▶ ASSIGNMENT
Continue the article below on Perris Jones from its last sentence.

▶ SELECTED EXTRACT
⟨

From his wheelchair, Perris Jones asks for a packed house on Saturday
By Jerry Ratcliffe
If you are searching for a reason to be thankful on this special day of the year, look no further than a 30-second video sent out to Wahoo Nation by Perris Jones for the Thanksgiving weekend, which is also the Virginia vs. Virginia Tech rivalry weekend.
Jones is a sixth-year running back from Alexandria who suffered a spinal-cord injury during a violent collision with a Louisville defensive back in UVA’s 31-24 loss in Kentucky on Nov. 9. He has been there ever since.
The video scene begins with Jones sitting in a wheelchair at the Frazier Rehabilitation Institute in Louisville as the running back offers encouragement to Virginia fans for the weekend:
Perris wants fans at Scott Stadium early! Be there!🔸🔹
1.15.41🕊️#UVAStrong | #GoHoos⚔️ pic.twitter.com/5U2XKRYgh3— Virginia Football (@UVAFootball) November 22, 2023
“What’s up Wahoo fans … Perris Jones here, sixth-year running back,” Jones said. “I just want to encourage you guys to pack Scott Stadium on Saturday at 3:30. It’s the Commonwealth Cup. Our boys need us right behind them and let’s go get a win, man.”
Jones then stands up on his own — a very good sign, it would seem — and finishes the video with, “Let’s go Hoos.”
Virginia coach Tony Elliott and running backs coach Keith Gaither got to visit Jones early last week after Elliott’s weekly press conference. UVA flew the coaches out to Louisville where they spent some quality time with the injured running back.
It was an inspiring and emotional moment for Elliott and Gaither, something Elliott was proud to share with Cavaliers fans. If your eyes leak a bit as you read what Jones said to his coaches, you’re forgiven. It’s Thanksgiving.
“It was awesome to be able to go to Louisville and see Perris,” Elliott said. “So grateful for the administration in making that happen. Man, he inspired me. Here’s a 25-year-old young man whose football career presumably is finished and he’s in a hospital, just had major surgery … and the first thing he says is he apologizes to Coach Gaither and myself for fumbling the football.

⟩

▶ DATASET EXTRACT
⟨

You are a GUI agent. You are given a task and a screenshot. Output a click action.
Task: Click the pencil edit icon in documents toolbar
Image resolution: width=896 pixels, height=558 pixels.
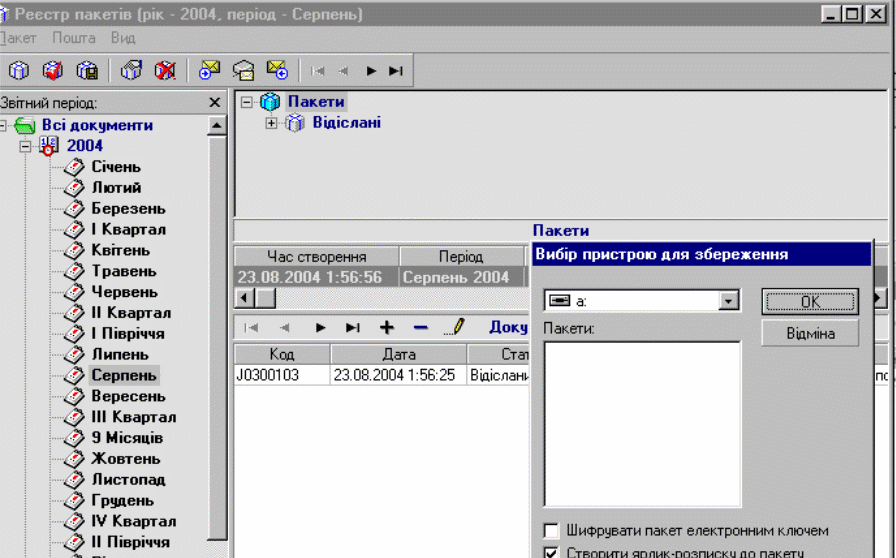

⟩

▶ WRITTEN RESPONSE
“I mean, that was his first comment and then he made a profound statement while we were in there, and we were kind of talking about the situation and what happened and he said, ‘I remember laying on the ground and once Kelli (Pugh, UVA associate athletic director for sports medicine) and everybody kind of calmed me down and stabilized me, I remember closing my eyes and saying, God I’m listening.’ For a young man to say that, it just inspired me as a 43-year old man who’s been through a lot.”
Elliott knows adversity. He was only 4 years old when he and his mother and younger sister briefly lived on the streets of Los Angeles after his parents separated. Elliott was in the car with his mom when she was killed in an accident when he was 9.
No other football coach in America has had to deal with more adversity over the past year than Elliott, who not only made the roundtrip flight last Tuesday to visit Jones, but had spent a portion of the day before memorializing Virginia’s three slain football players on the anniversary of their tragic deaths.
Yet, he used all those sources of inspiration to get his football team ready to defeat Duke, 30-27, a few days later. Now, Virginia hosts Virginia Tech on Saturday (3:30 p.m., ACC Network).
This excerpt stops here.